* **Assignment**: Retype every entry below exactly as it stands.

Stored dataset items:
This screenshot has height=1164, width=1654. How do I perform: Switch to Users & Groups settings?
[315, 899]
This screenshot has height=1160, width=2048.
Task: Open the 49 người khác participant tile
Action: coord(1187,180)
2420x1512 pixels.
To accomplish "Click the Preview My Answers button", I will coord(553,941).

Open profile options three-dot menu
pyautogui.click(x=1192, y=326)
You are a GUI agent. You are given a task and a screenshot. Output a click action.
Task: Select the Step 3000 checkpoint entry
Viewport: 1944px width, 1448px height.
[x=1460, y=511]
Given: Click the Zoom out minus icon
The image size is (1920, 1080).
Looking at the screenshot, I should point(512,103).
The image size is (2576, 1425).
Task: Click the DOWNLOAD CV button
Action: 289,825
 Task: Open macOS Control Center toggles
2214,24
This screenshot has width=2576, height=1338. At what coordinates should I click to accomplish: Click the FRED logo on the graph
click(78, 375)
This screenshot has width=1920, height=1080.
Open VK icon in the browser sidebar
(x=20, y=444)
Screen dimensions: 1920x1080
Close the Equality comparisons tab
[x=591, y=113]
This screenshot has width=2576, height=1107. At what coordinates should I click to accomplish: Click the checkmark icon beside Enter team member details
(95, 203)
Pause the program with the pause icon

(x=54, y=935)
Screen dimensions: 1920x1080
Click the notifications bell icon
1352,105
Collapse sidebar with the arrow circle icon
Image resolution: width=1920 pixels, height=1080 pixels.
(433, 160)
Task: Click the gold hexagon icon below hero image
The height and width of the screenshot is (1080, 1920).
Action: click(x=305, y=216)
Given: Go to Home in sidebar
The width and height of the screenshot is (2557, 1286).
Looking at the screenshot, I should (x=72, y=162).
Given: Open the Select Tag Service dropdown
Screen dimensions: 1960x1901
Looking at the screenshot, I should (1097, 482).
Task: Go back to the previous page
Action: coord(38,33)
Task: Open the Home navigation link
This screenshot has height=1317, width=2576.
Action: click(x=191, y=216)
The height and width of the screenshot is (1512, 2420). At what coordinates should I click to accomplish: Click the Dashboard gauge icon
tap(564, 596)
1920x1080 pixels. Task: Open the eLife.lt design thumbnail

* **Response**:
This screenshot has height=1164, width=1654. How do I perform: Switch to Users & Groups settings?
[315, 899]
This screenshot has height=1160, width=2048.
Task: Open the 49 người khác participant tile
Action: coord(1187,180)
2420x1512 pixels.
To accomplish "Click the Preview My Answers button", I will coord(553,941).

Open profile options three-dot menu
pyautogui.click(x=1192, y=326)
You are a GUI agent. You are given a task and a screenshot. Output a click action.
Task: Select the Step 3000 checkpoint entry
Viewport: 1944px width, 1448px height.
[x=1460, y=511]
Given: Click the Zoom out minus icon
The image size is (1920, 1080).
Looking at the screenshot, I should point(512,103).
The image size is (2576, 1425).
Task: Click the DOWNLOAD CV button
Action: 289,825
 Task: Open macOS Control Center toggles
2214,24
This screenshot has width=2576, height=1338. At what coordinates should I click to accomplish: Click the FRED logo on the graph
click(78, 375)
This screenshot has width=1920, height=1080.
Open VK icon in the browser sidebar
(x=20, y=444)
Screen dimensions: 1920x1080
Close the Equality comparisons tab
[x=591, y=113]
This screenshot has width=2576, height=1107. At what coordinates should I click to accomplish: Click the checkmark icon beside Enter team member details
(95, 203)
Pause the program with the pause icon

(x=54, y=935)
Screen dimensions: 1920x1080
Click the notifications bell icon
1352,105
Collapse sidebar with the arrow circle icon
Image resolution: width=1920 pixels, height=1080 pixels.
(433, 160)
Task: Click the gold hexagon icon below hero image
The height and width of the screenshot is (1080, 1920).
Action: click(x=305, y=216)
Given: Go to Home in sidebar
The width and height of the screenshot is (2557, 1286).
Looking at the screenshot, I should (x=72, y=162).
Given: Open the Select Tag Service dropdown
Screen dimensions: 1960x1901
Looking at the screenshot, I should (1097, 482).
Task: Go back to the previous page
Action: coord(38,33)
Task: Open the Home navigation link
This screenshot has height=1317, width=2576.
Action: click(x=191, y=216)
The height and width of the screenshot is (1512, 2420). At what coordinates should I click to accomplish: Click the Dashboard gauge icon
tap(564, 596)
1920x1080 pixels. Task: Open the eLife.lt design thumbnail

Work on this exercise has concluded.